# CONSIGNA
En el texto sobre la infancia durante la última dictadura argentina, ¿en qué cosas notaban los entrevistados que "algo más" estaba sucediendo? Nombra todas.

=== BLOQUE DE TEXTO ===

Hace algunos años, hice entrevistas a unas cincuenta personas que habían sido niños y niñas durante la última dictadura militar en Argentina y no tenían en sus familias ni víctimas directas ni responsables de la represión. Algo común a todos los testimonios era el recuerdo de la revulsión que les generaba a quienes eran entonces niños, que sus padres y madres señalaran que no podían saber lo que había sucedido. “Y vos qué sabés, si no lo viviste”, era una frase impugnatoria de la experiencia y de la capacidad de conocer que tenían entonces chicos y chicas. No obstante, muchas y muchos adultos entonces también se escudaban en un desconocimiento de lo que pasaba: no saber nada de la represión durante la represión misma era patrimonio, no tanto de ser chico o no, sino de una decisión ética y política. Digo que era una decisión, un desconocimiento activo, porque sin exclusión todas las personas entrevistadas recuerdan un momento en su infancia donde algo del conocimiento de lo que sucedía, se filtró. Momentos en que la realidad aparecía como Matrix y notaban en un silencio, en una duda, en una contradicción, que “algo más” estaba sucediendo. Lo que permite ese recuerdo y se opone a la distribución del (des)conocimiento no es la edad, sino una operación ética respecto de la propia posición.
Lo que esa investigación me obligó a reflexionar es que en aquel momento histórico, niños y niñas nos las arreglamos para conocer el contexto sociopolítico en el que vivíamos más allá de las mediaciones de las y los adultos. De tal manera, es impugnada esa idea del desconocimiento posible y la intermediación absoluta de los adultos entre los niños y su contexto, llevada al paroxismo por ese film tan controversial que fue La vida es bella. Niños y niñas conocen el mundo social, y eventualmente su capacidad de comprensión de un proceso histórico como fue la última dictadura argentina, es tan restringida como la de las y los adultos que afirmaron luego no haber sabido.

=== DATOS RECOPILADOS ===

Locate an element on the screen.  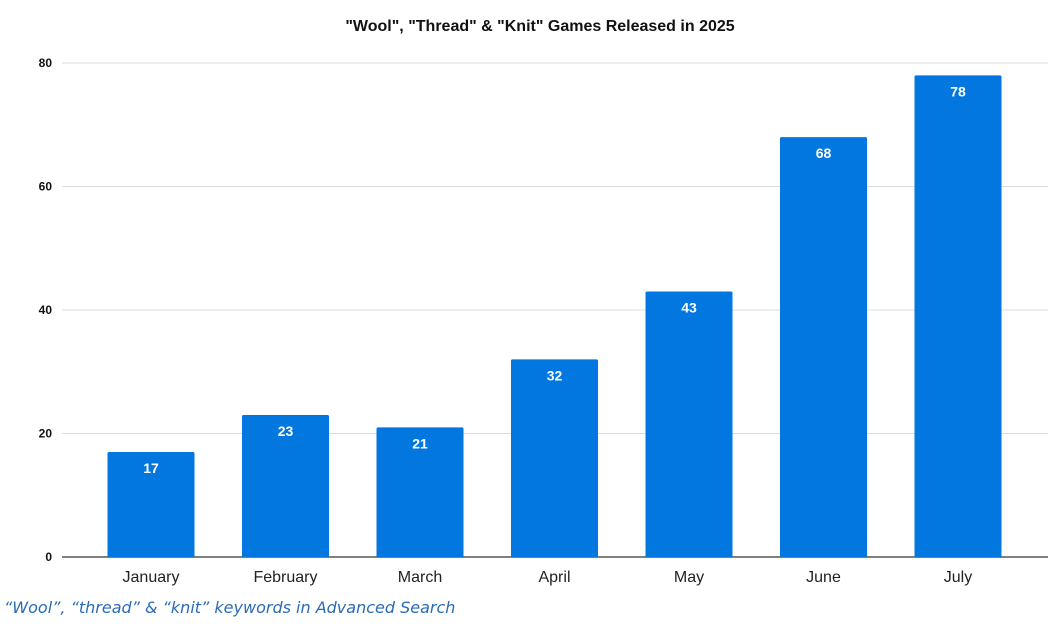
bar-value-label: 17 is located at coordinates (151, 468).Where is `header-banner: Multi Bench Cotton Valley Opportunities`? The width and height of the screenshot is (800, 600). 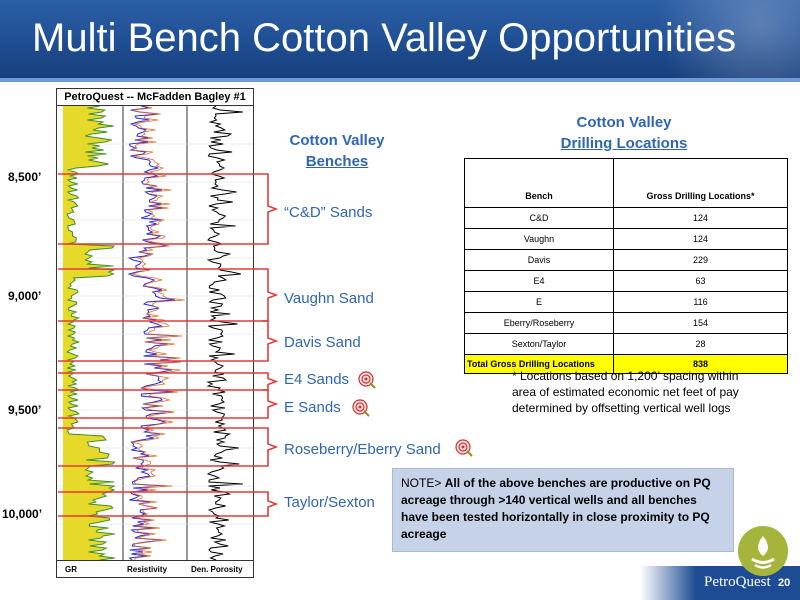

===

# RESPUESTA
En un silencio, en una duda y en una contradicción.